▶ **Excerpt provided**
A further characterization of the present invention may comprise an assembly having a first section of a tubing string extending from the surface of the earth into a subterranean well bore and having a packer secured to the lower end thereof. The first section has a generally axial bore therethrough and at least one opening through the wall thereof. A second section of the tubing string is secured to the packer and extends into the subterranean well bore below the packer. The second section has a generally axial bore therethrough and at least one opening through the wall thereof. A segregation member is releasably secured to the first section and extends through the packer and into the second section of the tubing string. The segregation member has a bore extending through a portion thereof which is in fluid communication with the at least one opening through the wall of the first section so as to define a flow path from the surface of the earth through a first annulus defined between the first section and the well bore, the at least one opening through the wall of the first section, and the bore in the segregation member. A check valve having an orifice is positioned within the second section of tubing string.

A still further characterization of the present invention may comprise a subterranean well comprising a tubing string positioned within casing in a subterranean well and having a packer secured intermediate the length thereof and sealingly engaging the casing. The subterranean well has a generally vertical portion and a deviated portion. A portion of the one tubing string extends into the deviated portion of the subterranean well. At least one check valve having an orifice is releasably secured within the tubing string below the packer and is capable of being retrieved on slickline that is conveyed within the tubing string.

The accompanying drawings, which are incorporated in and form a part of the specification, illustrate the embodiments of the present invention and, together with the description, serve to explain the principles of the invention.

▶ **Written problem**
Please extract the stretch of the well-tubing passage from "A still further" through "of the invention.", copying it word for word.

▶ **Provided material**

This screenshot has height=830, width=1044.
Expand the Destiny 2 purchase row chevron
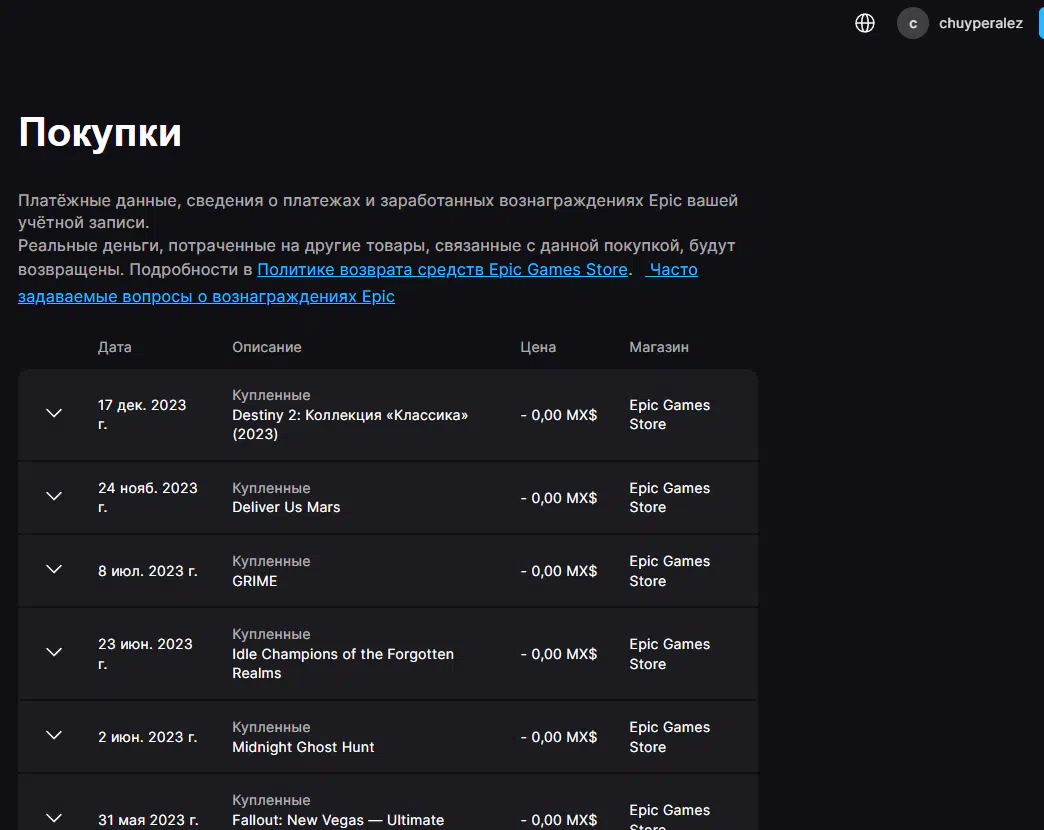tap(54, 414)
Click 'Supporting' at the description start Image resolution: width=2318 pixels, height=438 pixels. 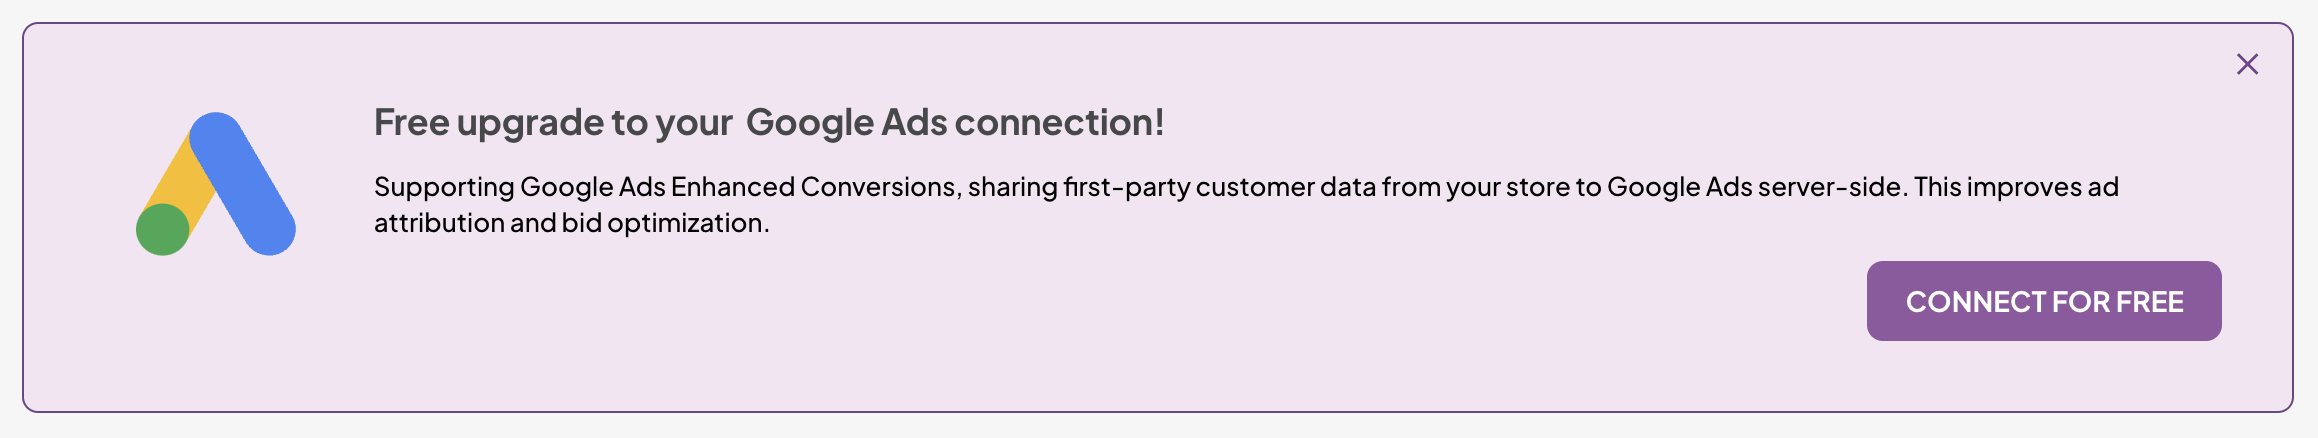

▶ **Complete output**
A still further characterization of the present invention may comprise a subterranean well comprising a tubing string positioned within casing in a subterranean well and having a packer secured intermediate the length thereof and sealingly engaging the casing. The subterranean well has a generally vertical portion and a deviated portion. A portion of the one tubing string extends into the deviated portion of the subterranean well. At least one check valve having an orifice is releasably secured within the tubing string below the packer and is capable of being retrieved on slickline that is conveyed within the tubing string.

The accompanying drawings, which are incorporated in and form a part of the specification, illustrate the embodiments of the present invention and, together with the description, serve to explain the principles of the invention.